Having unsuccessfully pitched Albert Park to the Allan Government as the next venue for the Australian MotoGP, speculative efforts in South Australia suddenly came into sharp focus. Or was it so sudden?

Trev believes the South Australian Government is in the final stages of successfully signing off on a bid to host MotoGP on the streets of Adelaide from 2027 or 2028 if the lead time for setting up the street circuit is too tight.

This would open up the possibility of a one-year deal to race at “The Bend Motorsport Park" only one hour from the Adelaide CBD, along the South Eastern Freeway, 5kms east of the town of Tailem Bend.

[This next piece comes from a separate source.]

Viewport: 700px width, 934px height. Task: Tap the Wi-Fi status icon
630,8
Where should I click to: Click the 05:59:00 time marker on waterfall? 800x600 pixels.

The Bend circuit is the second longest motorsports track in the world, also offering hotel accommodation and camping facilities on site with an airport nearby.

If realised it would represent an ironic twist in competition for major sporting events between the two states after Jeff Kennett ‘stole’ the Formula 1 Grand Prix from the streets of Adelaide in 1993, with the promise of a street circuit at Albert Park.

Mcnews.com.au has also raised the spectre of the World Superbikes going the same way after 2028, to The Bend.

While the commercial allure of a city street circuit appears to have been the deciding factor, the call for more improvements at the Phillip Island Grand Prix Circuit also appear to have been an issue.

Over the past three years, the State Government has underwritten a range of safety improvements at the track but calls for further works including modern pit lane infrastructure and spectator facilities were also being negotiated.

Aussie legend Mick Doohan, who won his first 500cc Motorcycle Grand Prix at Phillip Island in October 1998 said he could see the move from the Island circuit coming, following the loss on entertainment at the track, motorbike stands and other entertainment for the crowds.

As the Australian Open Tennis developments have demonstrated, the modern event crowd wants to party as well as see the sport.

The lack of desired facilities at Phillip Island, including onsite hotel accommodation, and the opportunity of taking the race to the crowds appears to have proved too much for the new GP rights holders and they’ve jumped, in spectacular style, this week.

Whether they complete the jump to Adelaide in the next few days only time will tell but it will make a welcome diversion for South Australian Premier Peter Malinauskas after the debacle of the Adelaide Writers Week.

The Phillip Island Grand Prix Circuit was in line to get some of the needed facilities if one of two proposals went ahead for either 173 rooms in the hotel and lodge accommodation under an application approved by the Bass Coast in 2000 or 382 units of accommodation in single, two-storey and three-storey linked blocks, plus an 18 hole golf course, golf club house and 250 person conference centre, knocked back by VCAT in April 2008.

VCAT ruled that the project, proposed by Linfox Property Group Inc, had not sufficiently acknowledged, respected and protected the environmental and landscape values of the site.

“We find that the scale, extent and position of the proposed group accommodation is too expansive in its breadth and would sit too prominently in its setting. The siting of the golf course would result in a development that is too close to the abutting coastline and coastal reserve and would interact with the reserve in an inappropriate manner.”

But VCAT also said that there was a reasonable expectation that the subject land adjacent to the GP Circuit could be developed with facilities that complimented the circuit, in a more integrated manner “respecting and protecting the special qualities of the environment within which the circuit sits”.